Input data
=====

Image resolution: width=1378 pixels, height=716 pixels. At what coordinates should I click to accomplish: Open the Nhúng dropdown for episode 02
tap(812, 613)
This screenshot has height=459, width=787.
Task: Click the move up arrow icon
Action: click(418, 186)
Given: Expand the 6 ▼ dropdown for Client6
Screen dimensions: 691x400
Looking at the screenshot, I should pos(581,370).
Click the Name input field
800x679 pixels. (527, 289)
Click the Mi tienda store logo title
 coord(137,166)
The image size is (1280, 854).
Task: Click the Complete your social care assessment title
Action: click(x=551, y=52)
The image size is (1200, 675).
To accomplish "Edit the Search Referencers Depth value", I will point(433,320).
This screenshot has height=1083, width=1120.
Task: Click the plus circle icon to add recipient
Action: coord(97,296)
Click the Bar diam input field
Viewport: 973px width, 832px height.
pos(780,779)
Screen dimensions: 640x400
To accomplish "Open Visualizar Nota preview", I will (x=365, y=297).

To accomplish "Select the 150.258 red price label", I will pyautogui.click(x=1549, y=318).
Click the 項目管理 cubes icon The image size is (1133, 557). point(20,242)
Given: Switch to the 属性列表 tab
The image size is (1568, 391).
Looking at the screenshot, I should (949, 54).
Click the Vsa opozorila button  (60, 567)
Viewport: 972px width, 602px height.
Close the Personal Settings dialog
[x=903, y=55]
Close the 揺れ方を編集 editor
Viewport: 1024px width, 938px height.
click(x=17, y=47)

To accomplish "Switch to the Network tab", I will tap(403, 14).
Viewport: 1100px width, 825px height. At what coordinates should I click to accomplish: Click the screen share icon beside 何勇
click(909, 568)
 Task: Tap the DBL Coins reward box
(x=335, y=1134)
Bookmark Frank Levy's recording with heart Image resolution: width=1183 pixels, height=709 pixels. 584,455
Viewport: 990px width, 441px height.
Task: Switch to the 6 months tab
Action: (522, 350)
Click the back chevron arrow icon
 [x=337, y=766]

=====

What is needed
If a line of the material contains the word "Given", pick it out and copy it.

Task solution
Given: Expand the 6 ▼ dropdown for Client6
Given: Switch to the 属性列表 tab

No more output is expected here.